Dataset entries
>>>
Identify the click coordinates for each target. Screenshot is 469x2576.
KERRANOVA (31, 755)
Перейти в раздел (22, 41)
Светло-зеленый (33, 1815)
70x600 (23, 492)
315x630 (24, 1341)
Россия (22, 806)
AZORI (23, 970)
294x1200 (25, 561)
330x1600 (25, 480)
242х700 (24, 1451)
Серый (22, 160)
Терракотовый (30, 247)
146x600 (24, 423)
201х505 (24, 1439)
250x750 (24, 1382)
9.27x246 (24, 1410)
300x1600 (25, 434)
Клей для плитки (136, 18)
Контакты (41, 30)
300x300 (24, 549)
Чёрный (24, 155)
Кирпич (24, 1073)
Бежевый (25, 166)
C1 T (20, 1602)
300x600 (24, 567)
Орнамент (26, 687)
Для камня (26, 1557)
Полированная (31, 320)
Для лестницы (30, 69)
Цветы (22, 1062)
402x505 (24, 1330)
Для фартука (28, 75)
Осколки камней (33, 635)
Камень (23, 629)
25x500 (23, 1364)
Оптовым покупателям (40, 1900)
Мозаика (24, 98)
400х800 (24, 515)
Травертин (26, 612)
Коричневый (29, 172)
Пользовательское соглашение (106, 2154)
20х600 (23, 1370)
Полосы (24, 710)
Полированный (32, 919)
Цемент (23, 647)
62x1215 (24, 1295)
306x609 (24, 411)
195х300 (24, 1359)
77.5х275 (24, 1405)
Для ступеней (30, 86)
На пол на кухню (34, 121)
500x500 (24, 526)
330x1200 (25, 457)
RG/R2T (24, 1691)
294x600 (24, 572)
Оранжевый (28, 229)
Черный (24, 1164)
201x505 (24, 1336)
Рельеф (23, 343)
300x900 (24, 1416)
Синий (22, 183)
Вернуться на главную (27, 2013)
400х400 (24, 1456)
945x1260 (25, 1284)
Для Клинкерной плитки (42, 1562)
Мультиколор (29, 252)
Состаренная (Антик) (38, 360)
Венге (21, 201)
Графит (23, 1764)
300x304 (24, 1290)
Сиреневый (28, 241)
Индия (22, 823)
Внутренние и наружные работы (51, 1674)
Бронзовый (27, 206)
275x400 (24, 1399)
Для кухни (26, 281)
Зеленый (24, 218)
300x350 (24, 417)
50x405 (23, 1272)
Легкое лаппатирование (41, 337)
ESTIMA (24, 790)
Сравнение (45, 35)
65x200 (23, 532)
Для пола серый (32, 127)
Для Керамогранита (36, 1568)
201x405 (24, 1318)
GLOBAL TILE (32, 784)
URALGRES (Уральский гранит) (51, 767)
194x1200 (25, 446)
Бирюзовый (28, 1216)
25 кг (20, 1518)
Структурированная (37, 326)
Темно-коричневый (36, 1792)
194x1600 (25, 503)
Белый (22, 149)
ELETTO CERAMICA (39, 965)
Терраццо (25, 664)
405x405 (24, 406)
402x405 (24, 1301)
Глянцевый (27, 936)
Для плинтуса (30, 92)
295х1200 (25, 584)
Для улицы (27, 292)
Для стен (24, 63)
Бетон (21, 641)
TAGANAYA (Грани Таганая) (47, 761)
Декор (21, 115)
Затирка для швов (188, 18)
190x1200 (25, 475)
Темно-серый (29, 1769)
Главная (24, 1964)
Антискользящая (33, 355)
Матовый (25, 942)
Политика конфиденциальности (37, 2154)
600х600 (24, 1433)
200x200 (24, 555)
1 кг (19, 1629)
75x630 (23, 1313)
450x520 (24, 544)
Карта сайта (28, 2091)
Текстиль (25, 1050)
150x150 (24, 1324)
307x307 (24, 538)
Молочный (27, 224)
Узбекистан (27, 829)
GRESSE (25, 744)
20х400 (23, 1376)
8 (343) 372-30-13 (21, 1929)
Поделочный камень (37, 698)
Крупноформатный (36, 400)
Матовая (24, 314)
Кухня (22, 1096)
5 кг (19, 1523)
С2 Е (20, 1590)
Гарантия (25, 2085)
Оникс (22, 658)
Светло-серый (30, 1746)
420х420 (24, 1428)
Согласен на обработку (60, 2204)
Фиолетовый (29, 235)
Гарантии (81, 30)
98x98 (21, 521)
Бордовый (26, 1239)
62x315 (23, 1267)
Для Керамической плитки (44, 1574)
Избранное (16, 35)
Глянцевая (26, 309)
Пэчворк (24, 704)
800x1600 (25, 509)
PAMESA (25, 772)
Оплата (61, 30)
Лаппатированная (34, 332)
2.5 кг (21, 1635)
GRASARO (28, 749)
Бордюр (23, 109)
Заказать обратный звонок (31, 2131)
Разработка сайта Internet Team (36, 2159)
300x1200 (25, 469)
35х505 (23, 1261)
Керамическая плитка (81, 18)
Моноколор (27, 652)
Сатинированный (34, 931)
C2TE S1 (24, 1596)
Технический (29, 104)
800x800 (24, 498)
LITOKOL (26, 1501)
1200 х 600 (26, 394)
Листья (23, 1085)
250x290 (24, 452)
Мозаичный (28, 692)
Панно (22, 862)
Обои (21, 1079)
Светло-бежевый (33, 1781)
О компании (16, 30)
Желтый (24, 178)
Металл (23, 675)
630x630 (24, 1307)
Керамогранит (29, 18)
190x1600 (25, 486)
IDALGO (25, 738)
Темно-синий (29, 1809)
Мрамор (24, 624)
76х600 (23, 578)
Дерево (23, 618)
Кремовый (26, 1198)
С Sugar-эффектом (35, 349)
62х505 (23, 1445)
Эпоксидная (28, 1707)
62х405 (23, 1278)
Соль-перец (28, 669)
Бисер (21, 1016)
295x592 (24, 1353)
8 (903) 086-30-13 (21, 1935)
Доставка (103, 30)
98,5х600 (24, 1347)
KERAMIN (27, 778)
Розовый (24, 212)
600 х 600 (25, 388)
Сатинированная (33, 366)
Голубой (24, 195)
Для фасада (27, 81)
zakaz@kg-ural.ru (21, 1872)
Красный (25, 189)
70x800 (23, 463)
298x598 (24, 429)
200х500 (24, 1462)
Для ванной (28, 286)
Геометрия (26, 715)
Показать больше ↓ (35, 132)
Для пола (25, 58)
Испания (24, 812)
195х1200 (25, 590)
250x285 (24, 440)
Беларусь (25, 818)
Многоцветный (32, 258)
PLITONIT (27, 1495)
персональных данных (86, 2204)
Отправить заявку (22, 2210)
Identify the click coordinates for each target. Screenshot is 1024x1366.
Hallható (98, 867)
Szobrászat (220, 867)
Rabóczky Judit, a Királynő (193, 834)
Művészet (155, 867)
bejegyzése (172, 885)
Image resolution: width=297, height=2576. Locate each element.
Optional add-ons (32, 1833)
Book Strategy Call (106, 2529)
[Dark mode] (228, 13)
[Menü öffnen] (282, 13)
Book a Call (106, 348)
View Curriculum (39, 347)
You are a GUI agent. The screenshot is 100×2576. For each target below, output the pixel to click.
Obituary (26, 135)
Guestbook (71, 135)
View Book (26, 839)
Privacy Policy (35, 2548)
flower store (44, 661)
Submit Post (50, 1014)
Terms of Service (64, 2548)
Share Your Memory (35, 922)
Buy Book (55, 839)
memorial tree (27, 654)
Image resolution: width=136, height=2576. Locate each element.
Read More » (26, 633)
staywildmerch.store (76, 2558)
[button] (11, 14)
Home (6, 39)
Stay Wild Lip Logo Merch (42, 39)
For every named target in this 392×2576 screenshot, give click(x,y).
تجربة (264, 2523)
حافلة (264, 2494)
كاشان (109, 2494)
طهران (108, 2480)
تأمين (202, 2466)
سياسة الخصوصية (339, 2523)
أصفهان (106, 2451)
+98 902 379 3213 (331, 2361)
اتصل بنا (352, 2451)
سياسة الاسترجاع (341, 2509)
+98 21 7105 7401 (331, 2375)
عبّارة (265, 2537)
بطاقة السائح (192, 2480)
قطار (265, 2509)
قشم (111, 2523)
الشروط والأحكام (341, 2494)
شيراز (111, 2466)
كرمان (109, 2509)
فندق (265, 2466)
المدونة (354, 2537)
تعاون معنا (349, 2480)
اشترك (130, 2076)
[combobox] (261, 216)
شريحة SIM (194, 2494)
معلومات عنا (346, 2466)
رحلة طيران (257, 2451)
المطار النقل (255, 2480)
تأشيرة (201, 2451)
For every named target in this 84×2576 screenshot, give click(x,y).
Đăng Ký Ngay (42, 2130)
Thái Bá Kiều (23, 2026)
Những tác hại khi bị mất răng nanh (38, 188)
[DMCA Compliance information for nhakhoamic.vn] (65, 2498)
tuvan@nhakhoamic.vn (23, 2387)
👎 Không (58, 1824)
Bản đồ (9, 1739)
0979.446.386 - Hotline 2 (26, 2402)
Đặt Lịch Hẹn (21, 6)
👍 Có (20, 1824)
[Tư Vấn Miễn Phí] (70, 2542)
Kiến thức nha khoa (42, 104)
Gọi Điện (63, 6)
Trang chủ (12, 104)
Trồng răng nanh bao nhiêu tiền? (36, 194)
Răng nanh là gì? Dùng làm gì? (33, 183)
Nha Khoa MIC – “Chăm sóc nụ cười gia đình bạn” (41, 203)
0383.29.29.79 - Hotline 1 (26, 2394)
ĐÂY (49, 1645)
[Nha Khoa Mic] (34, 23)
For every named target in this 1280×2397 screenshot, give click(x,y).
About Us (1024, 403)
<<<
__THE TASK__
Find the word "nanh" in the entries above and gather every line that holds it.

__REPLY__
Những tác hại khi bị mất răng nanh (38, 188)
Trồng răng nanh bao nhiêu tiền? (36, 194)
Răng nanh là gì? Dùng làm gì? (33, 183)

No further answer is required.